La institución educativa de Rosario informó que activó los protocolos correspondientes y destacó el trabajo con las autoridades provinciales y congregacionales para garantizar la seguridad.
Las autoridades del Colegio María Auxiliadora de Rosario emitieron un comunicado en respuesta a la advertencia de un padre, quien denunció que un estudiante de primer año exhibió una bala en clase en dos oportunidades durante la semana.
Desde el equipo de Animación, Gestión y Acompañamiento de la institución explicaron que «se han respetado todos los Protocolos de Seguridad de la Provincia de Santa Fe y el Protocolo de Cuidado, propio de la Inspectoría «Laura Vicuña» de las Hijas de María Auxiliadora a los fines de garantizar el bienestar y la integridad de los alumnos».
En el texto, la institución calificó el hecho como «efecto de una sociedad que día a día profundiza sus desigualdades y la violencia en que vive» y se comprometió, como escuela salesiana, a «continuar acompañando todo aquello que atraviesa la vida de nuestros niños, niñas, adolescentes y jóvenes». Asimismo, señalaron que «la complejidad de la situación requiere de tiempo, de análisis y discernimiento para tomar las decisiones que el caso requiera para el bien de todos».
El comunicado sostiene que el colegio seguirá trabajando con las autoridades del Ministerio de Educación de Santa Fe y de la congregación para «asegurar el derecho a la educación y hacer de nuestra escuela un espacio de prevención y de construcción de lazos donde cada estudiante encuentre reconocimiento, sostén y posibilidad de sentirse parte».

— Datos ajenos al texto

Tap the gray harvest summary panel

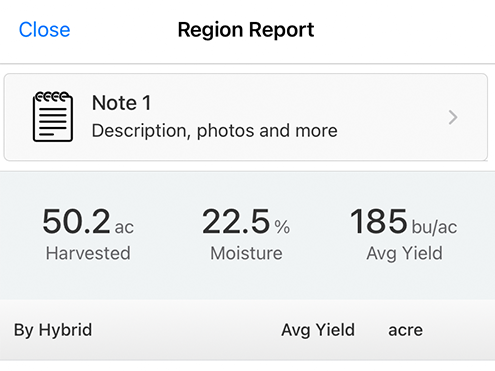(x=247, y=235)
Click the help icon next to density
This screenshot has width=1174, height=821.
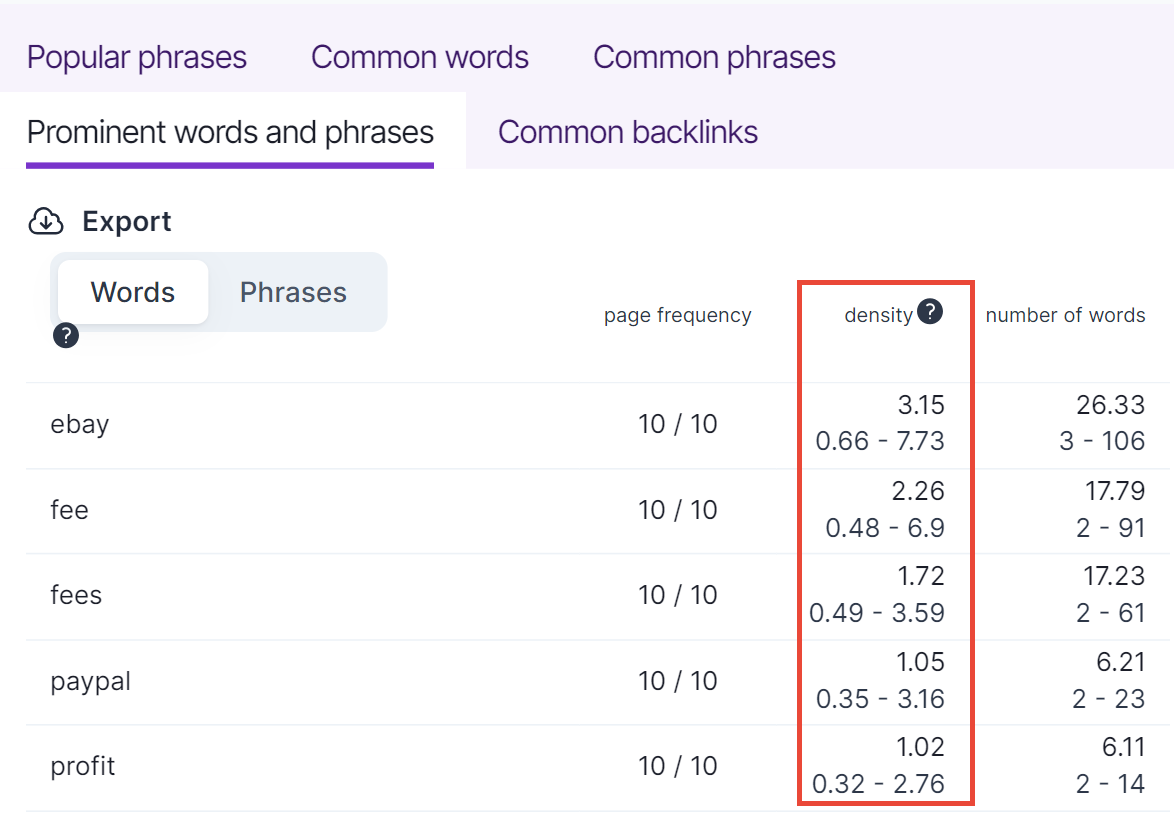(930, 313)
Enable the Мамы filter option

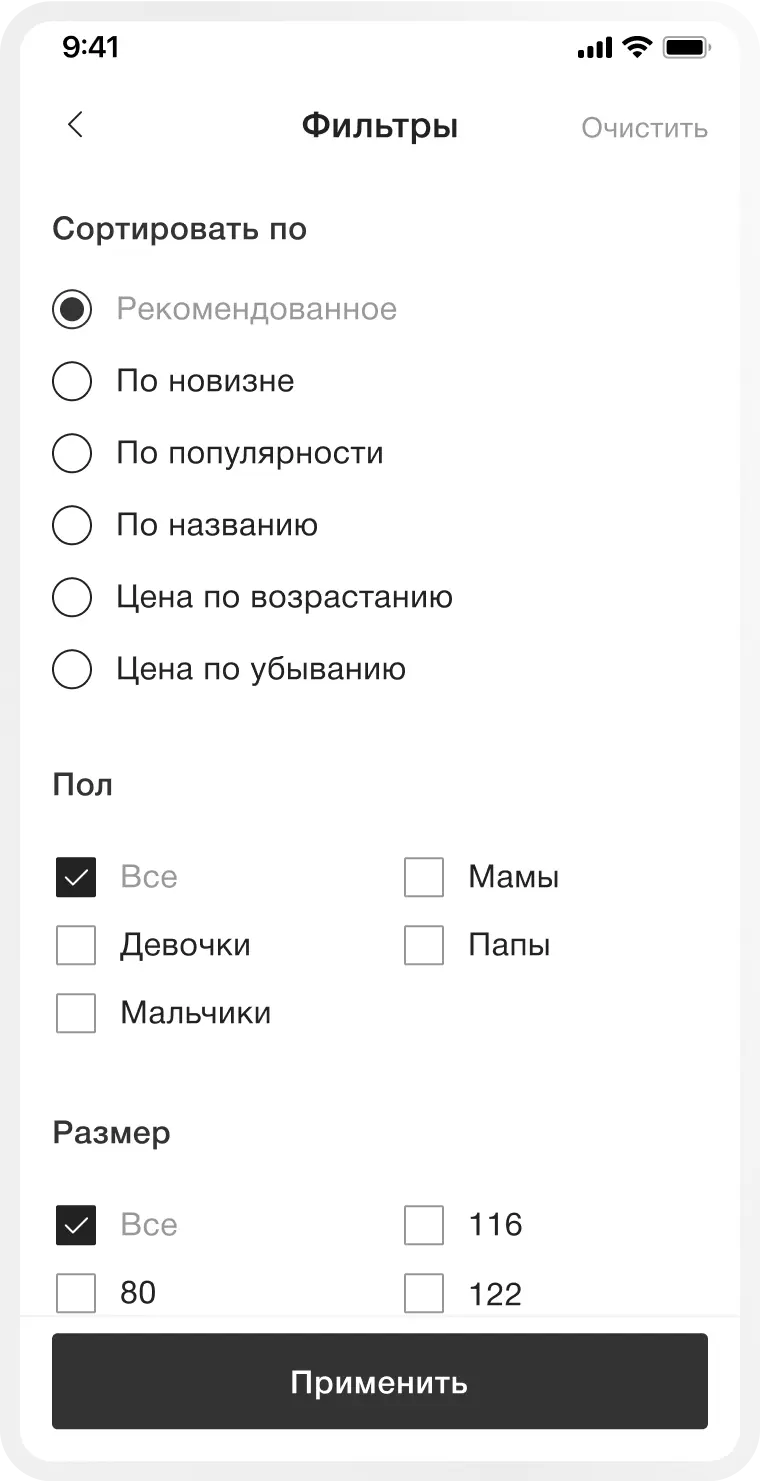click(x=423, y=877)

Paralelamente, estudiantes de quinto año, en su rol de referentes, remarcaron la importancia de «estar atentos a los otros, en especial al que está siendo acusado gravemente». Expresaron que dentro de la escuela se construye «un clima de calma y contención» y buscaron que su voz «también sea escuchada».
El hecho se conoció en un contexto marcado por el reciente suceso ocurrido en San Cristóbal, que generó conmoción en la provincia. Según relató un padre identificado como Pablo a LT8, el incidente en el María Auxiliadora comenzó cuando un compañero le mostró una bala a su hijo el lunes. Ante la repetición del hecho este jueves, algunos padres plantearon su inquietud, decidieron no enviar a sus hijos a clases el viernes o solicitaron una reunión con las autoridades del colegio.
Fuentes oficiales, comprendiendo la inquietud, señalaron que el alumno «fue a la escuela el lunes con una bala, pero no amenazó a nadie» y que las autoridades «están tomando cartas en el asunto y están hablando con la familia del chico involucrado».